Скажу честно — в это мгновение я ощутил чувство острой признательности к поэту.
Совсем откровенно, только моральное лидерство Александра, его невысказанный вслух, но понятый приказ, мешали Безобразову взять меня за воротник. Я его понимал.
Всю нашу бравую четвёрку официальных представителей арестовали. Вызов (он же приглашение) к молодому султану завершился в первом дворе Топканы. Пушкин, отдаю ему должное, повёл себя в высшей степени аристократично. Я стоял чуть сзади и видел как мгновенно покраснела его шея при требовании сдать шпагу. Долгие секунд десять всё казалось застывшим во времени. Затем он молча вынул клинок и сломал его, бросив обломки под ноги. Ни малейшего удивления выраженного словами. Никаких угроз, всегда смешных в ситуации невозможности немедленного претворения их в жизнь, никаких просьб, требований объяснить причину, удивления. Ничего. Поэт просто молчал, выпрямившись так, что стал казаться выше ростом.

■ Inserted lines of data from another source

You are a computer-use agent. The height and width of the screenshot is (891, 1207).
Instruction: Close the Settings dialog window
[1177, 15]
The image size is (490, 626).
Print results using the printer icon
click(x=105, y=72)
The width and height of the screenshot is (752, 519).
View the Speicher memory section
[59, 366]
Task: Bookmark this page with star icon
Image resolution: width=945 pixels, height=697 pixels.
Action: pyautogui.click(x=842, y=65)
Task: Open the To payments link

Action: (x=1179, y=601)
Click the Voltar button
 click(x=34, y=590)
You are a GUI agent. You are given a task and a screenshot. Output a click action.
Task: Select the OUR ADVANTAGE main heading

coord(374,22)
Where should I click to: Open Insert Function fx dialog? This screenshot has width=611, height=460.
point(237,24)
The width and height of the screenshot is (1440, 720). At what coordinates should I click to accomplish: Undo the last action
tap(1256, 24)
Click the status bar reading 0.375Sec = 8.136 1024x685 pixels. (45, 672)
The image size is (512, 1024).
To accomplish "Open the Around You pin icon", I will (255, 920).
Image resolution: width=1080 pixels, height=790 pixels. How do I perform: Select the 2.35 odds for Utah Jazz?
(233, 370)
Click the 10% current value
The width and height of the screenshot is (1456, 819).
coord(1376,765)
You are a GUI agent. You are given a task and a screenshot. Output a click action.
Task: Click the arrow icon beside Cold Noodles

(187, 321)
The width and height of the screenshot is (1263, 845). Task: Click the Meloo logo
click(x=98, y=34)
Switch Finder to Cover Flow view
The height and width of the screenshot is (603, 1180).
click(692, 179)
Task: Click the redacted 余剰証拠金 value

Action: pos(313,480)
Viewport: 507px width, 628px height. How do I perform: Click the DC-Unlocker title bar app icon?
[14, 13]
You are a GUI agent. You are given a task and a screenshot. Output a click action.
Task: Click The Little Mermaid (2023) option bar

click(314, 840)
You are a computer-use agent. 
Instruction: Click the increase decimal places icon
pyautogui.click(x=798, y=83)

Всё могло пройти вполне мирно, если это слово уместно в столь щекотливом положении, но Ржевусский не мог не добавить красок от своей польской натуры. Полковник оказал сопротивление. С ругательствами, брызгами слюны, оскорблениями. Главное — с выхваченной саблей и криками о вере, царе и отечестве. Турки немного опешили, но, сообразив, что храбрый муж не планирует никого рубить всерьёз, немного отошли, чтобы полюбоваться представлением. Они ведь порою как дети, люди Востока.
Ржевусский размахивал саблей и распалялся долгих минут пять, причём в его криках основное место заняло изъявление глубочайшей преданности государю, ради чести которого он готов в воду и огонь. Осуждать его я и не думал. Бедняга пришёл в истинный ужас от осознания, что провалил задание императора, ведь это грозило стать препятствием к получению вожделенного генеральского звания. И зачем тогда жить?
К конце концов он получил что хотел, то есть подчинился исключительно грубой силе превосходящего численно противника, к счастью, никого не оцарапав. Вспоминать эту буффонаду было смешно, но в самом начале её был момент когда подумалось, что дело может обернуться общей дракой.
— Стоять! Оба! — твёрдо процедил я сквозь зубы. На всякий случай. — Вы не Карл Двенадцатый, Александр Сергеевич, и у вас нет под рукой сотни драбантов. Так бы, конечно, помахались часок-другой. Прошу вас, господа, не дергайтесь. Всё под контролем.
Эти последние слова были лишними, но сказанное не возьмёшь назад. Впрочем, люди они не глупые и сами бы догадались. Пушкин так уж точно.